━━━ Text

I suffer. I hurt. I’m tired. Sometimes. I share these feelings with so many as we enter this new year.
But, in spite of this, so many of us found a way to bring some celebration to the just past holiday season. The actual holidays occurred on consecutive Saturdays. I liked that so much that I’ve decided to make each of my Saturdays this year a holiday! I’ll still suffer and hurt and be tired, but that’s all the more reason to give myself the gift of celebration each week.
So, to add specialness to my year, I will crown my Saturdays with a holiday spirit of good will, joy, and peace among all my neighbors in this nation, and beyond to the world.
And I will practice the power of peace each day.
As we start the New Year, I’ve been thinking—not about a great quotation, but about a cartoon I saw recently. Two characters are talking:
CHARACTER #1: What a mess the world is! I’m so worried about 2022 and what might happen.
CHARACTER #2: I think there will be flowers.
CHARACTER #1: Why do you say that?
CHARACTER #2: Because I’m planting flowers.
I realize this may sound a little sentimental or simplistic to some; I get that. But I also think it points to a pretty profound possibility.
First, because it’s about the law of nature: we reap what we sow. You can’t plant lemons and get cherries. If you want flowers, plant flowers.
Second, because no matter what is happening in the world, the one thing I have control of is me—what I’m doing, what I’m living for, how I respond, my attitudes, conversations, behaviors, what I bring to each day and to each relationship.
Every day we’re all putting something into the world. We’re all planting something.
And third, even though planting seems like a small, seemingly insignificant action, it creates significant possibilities. As Samuel Johnson said: “We create the future with the present.”
For example, what kind of future can I create by planting cynicism? By being a big critic of everything and everyone? By just being a complainer? Is there any future to that?
On the other hand, if I want a loving future, I must love freely now. Each day brings opportunities for planting things like genuine caring, honesty, respect, deep listening, real presence, generosity, humor, courage, thoughtfulness, creativity.
So maybe the big question of the New Year is not so much what might happen. Maybe the big question is: what will I plant?

━━━━━━
━━━ Material supplied

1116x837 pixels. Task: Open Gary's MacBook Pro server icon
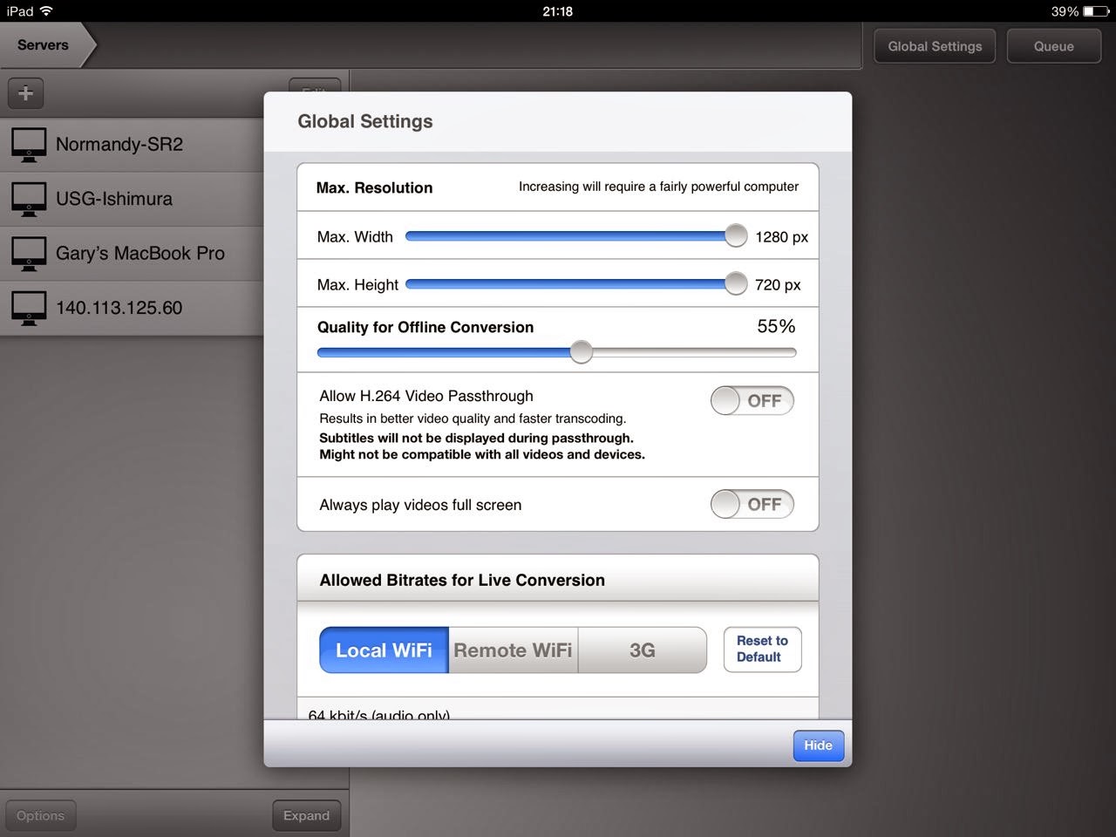29,254

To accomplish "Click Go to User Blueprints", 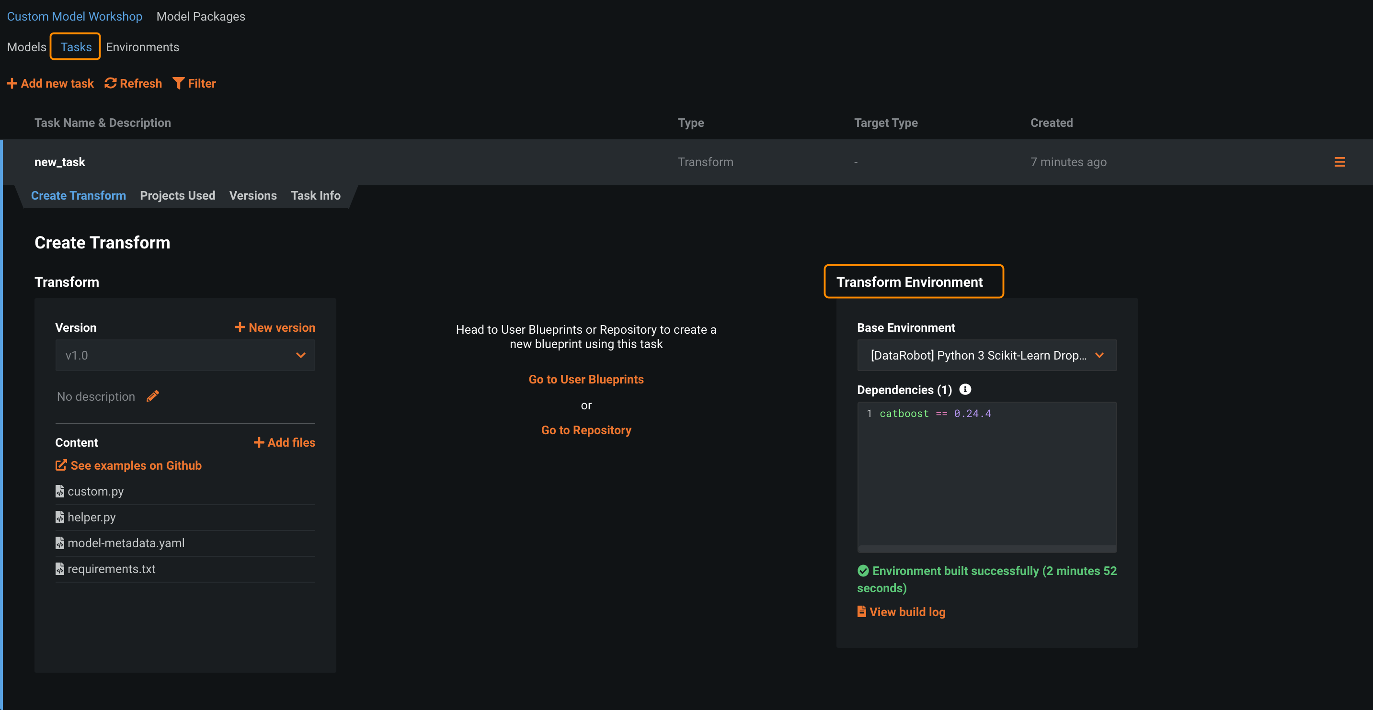I will 586,379.
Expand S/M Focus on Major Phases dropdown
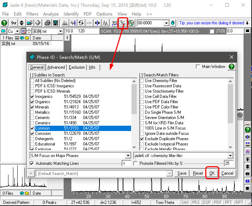This screenshot has height=206, width=252. point(128,156)
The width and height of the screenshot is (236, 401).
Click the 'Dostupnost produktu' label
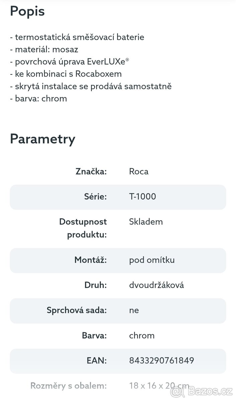pyautogui.click(x=83, y=228)
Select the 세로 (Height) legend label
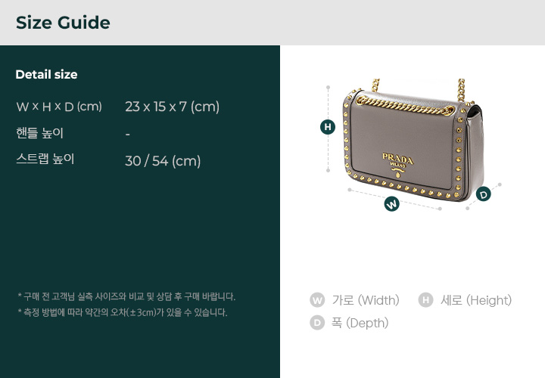Screen dimensions: 545x378 point(476,300)
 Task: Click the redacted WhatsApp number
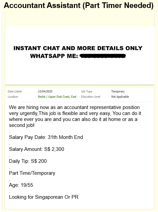[102, 56]
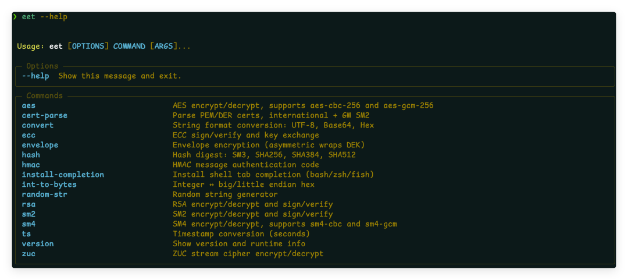Click the 'sm4' command entry
This screenshot has height=280, width=628.
click(29, 224)
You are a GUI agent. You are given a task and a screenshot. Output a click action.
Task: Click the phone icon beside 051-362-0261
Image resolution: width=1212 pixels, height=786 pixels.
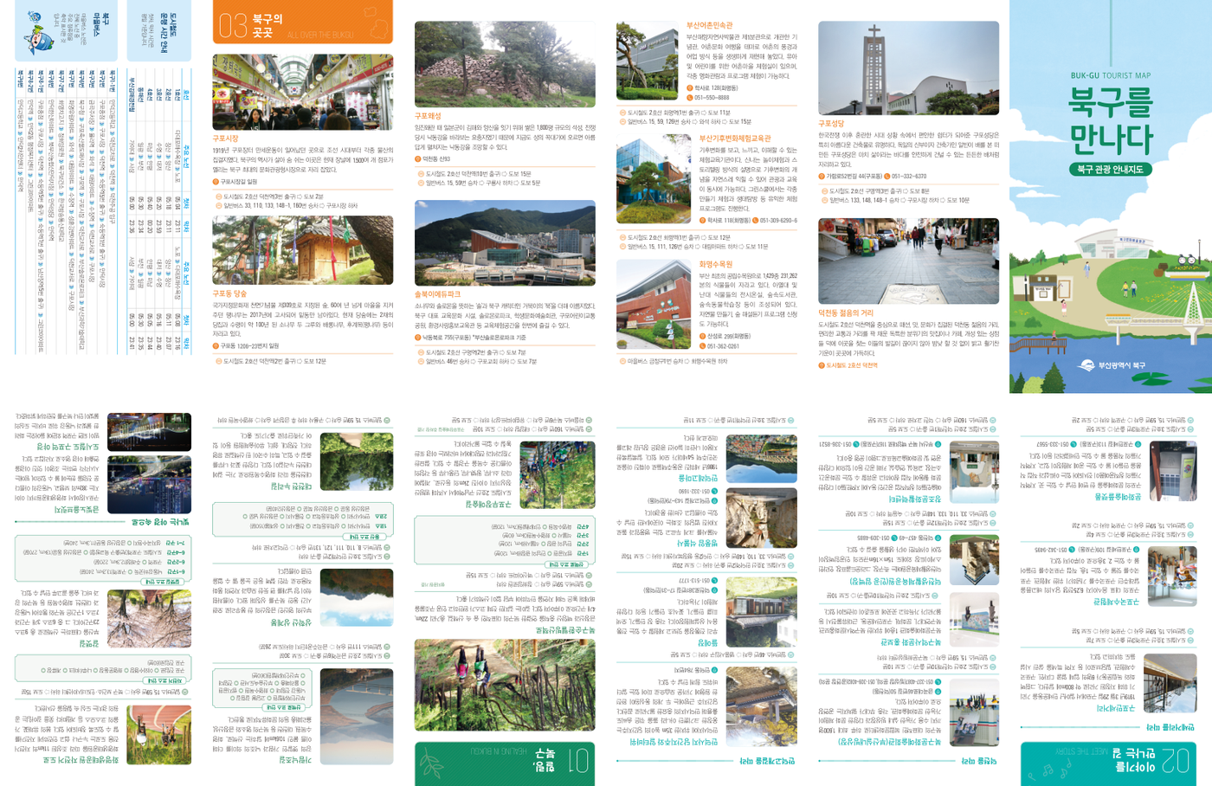702,346
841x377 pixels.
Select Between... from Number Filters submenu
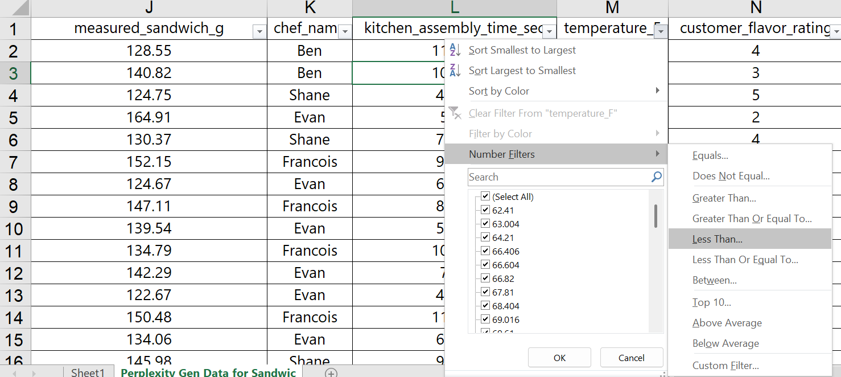714,280
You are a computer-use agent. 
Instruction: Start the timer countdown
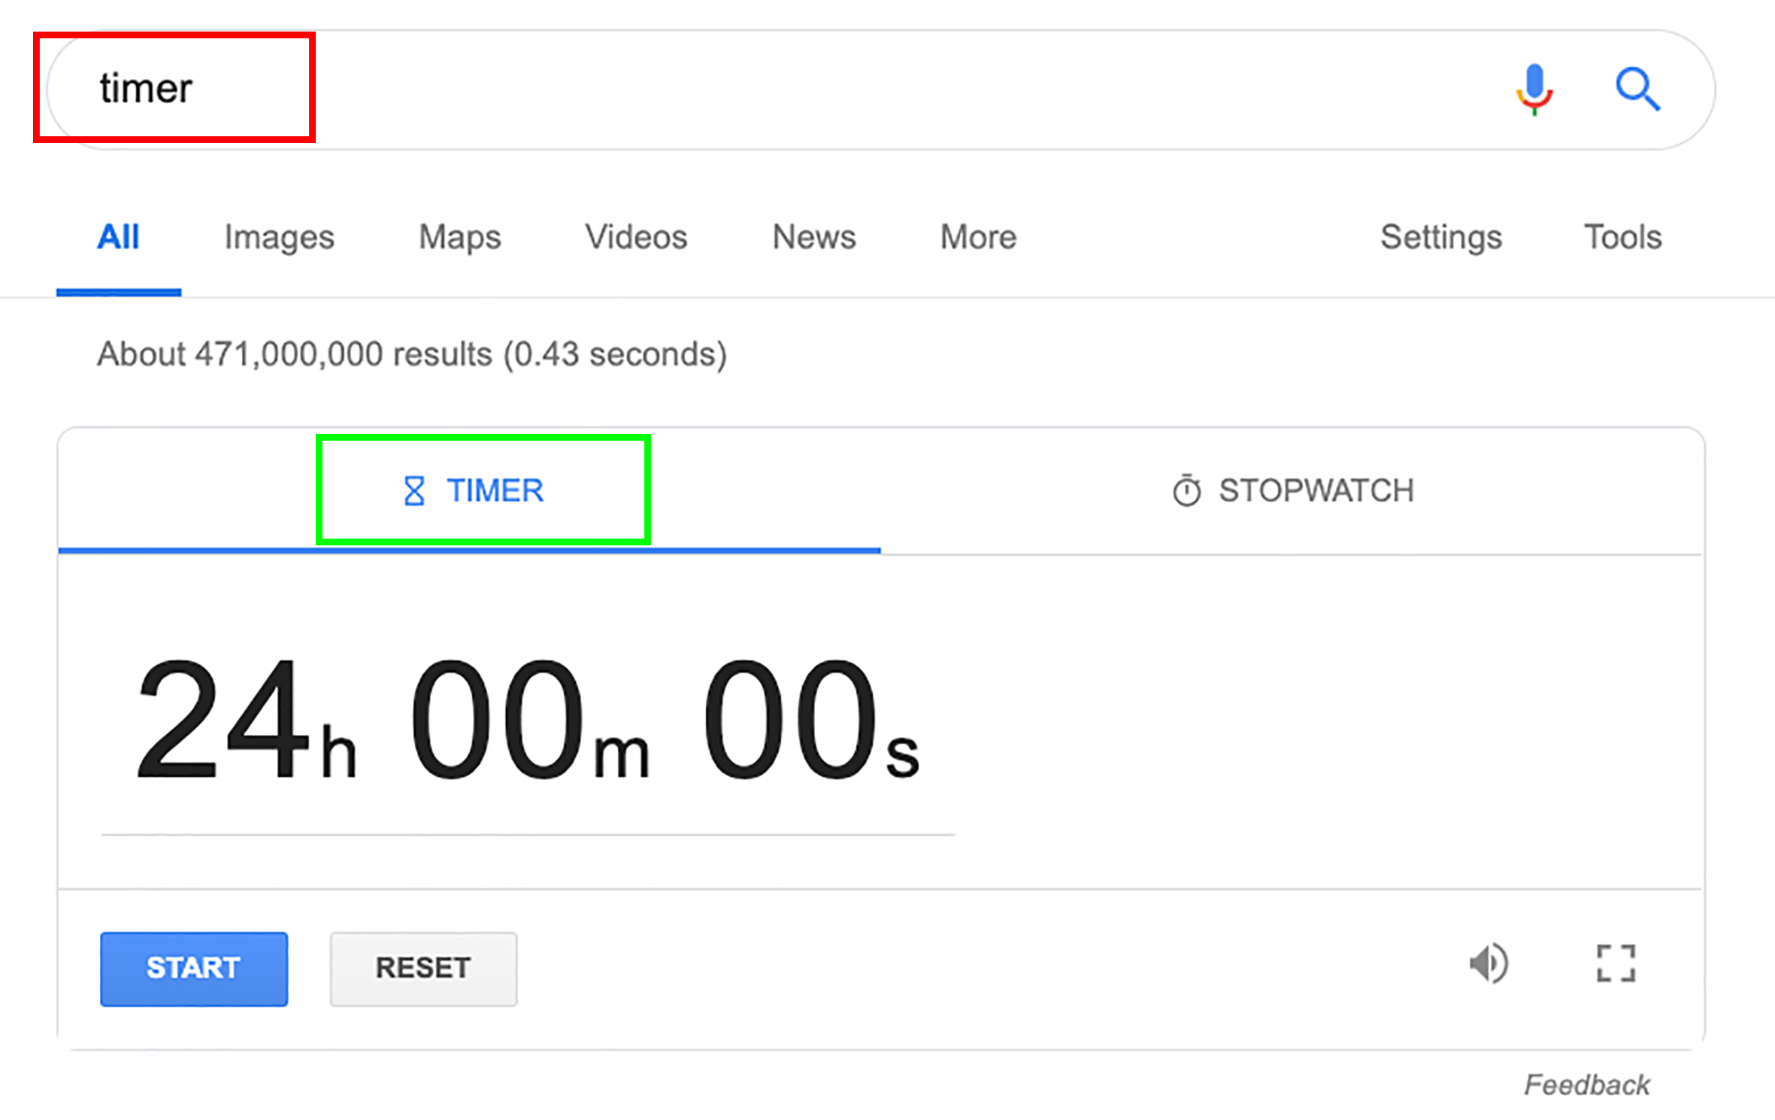coord(194,969)
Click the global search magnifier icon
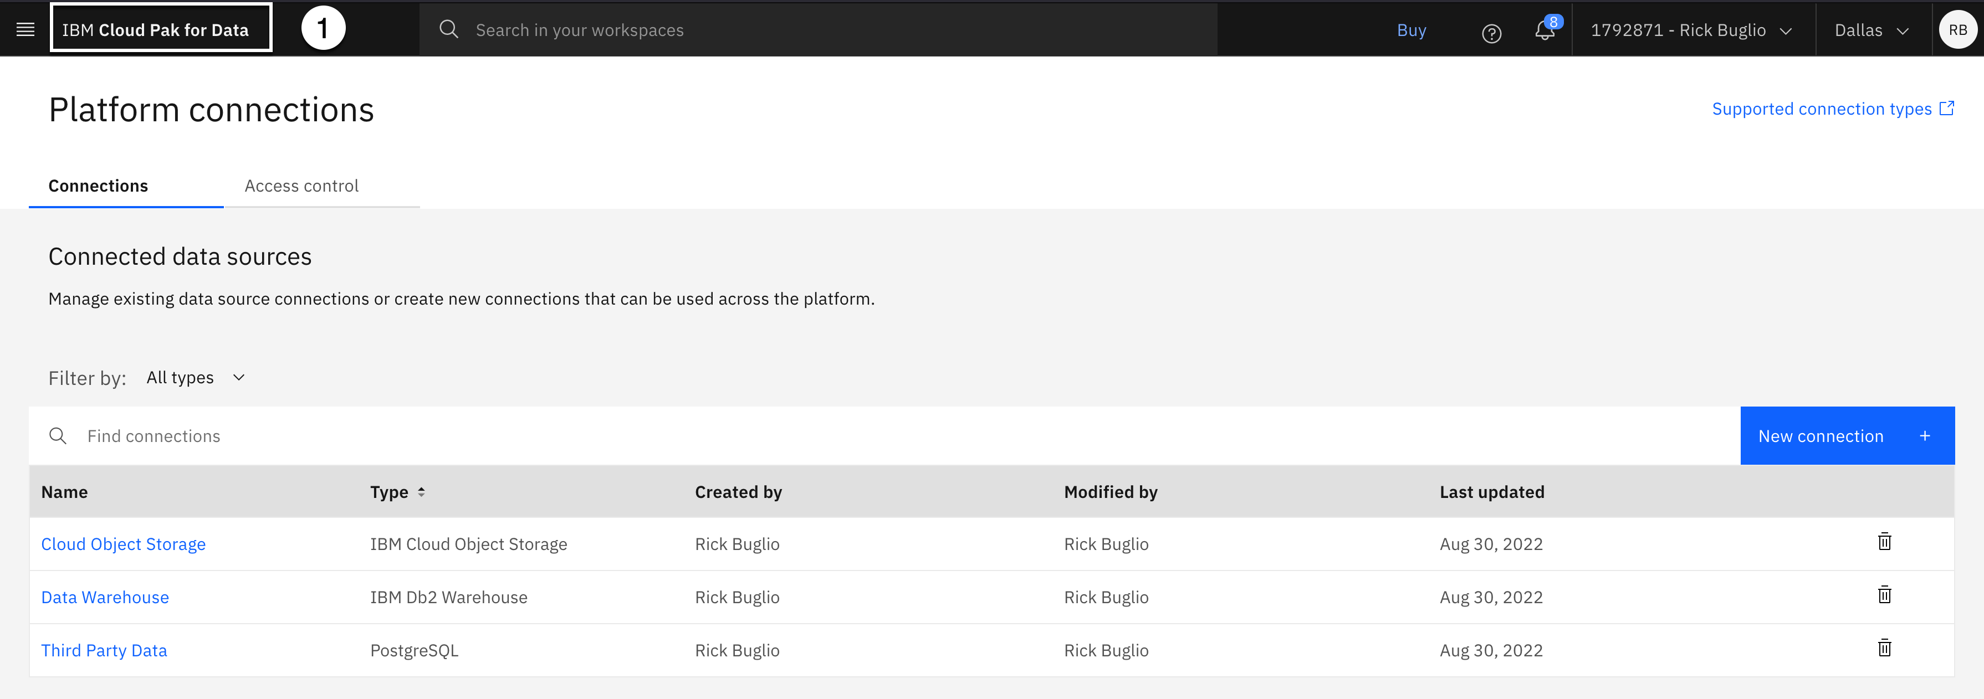The image size is (1984, 699). 449,29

━━━━━━

Tasks:
**A.** Decide whether each statement below agrees with the New Year essay, answering yes or no and quoting the words of the essay that settle it: (i) The writer has decided to treat every Saturday of this year as a holiday. (ii) In the cartoon, the second character expects flowers because the weather will be good. (iii) The essay credits Samuel Johnson with the line about creating the future with the present.
**B.** Duplicate the part of the New Year essay that opens with the words containing "For example, what" and closes with "will I plant?".

The results:
**A.**
(i) Yes: "I’ve decided to make each of my Saturdays this year a holiday!"
(ii) No: "Because I’m planting flowers."
(iii) Yes: "As Samuel Johnson said: “We create the future with the present.”"

**B.**
For example, what kind of future can I create by planting cynicism? By being a big critic of everything and everyone? By just being a complainer? Is there any future to that?
On the other hand, if I want a loving future, I must love freely now. Each day brings opportunities for planting things like genuine caring, honesty, respect, deep listening, real presence, generosity, humor, courage, thoughtfulness, creativity.
So maybe the big question of the New Year is not so much what might happen. Maybe the big question is: what will I plant?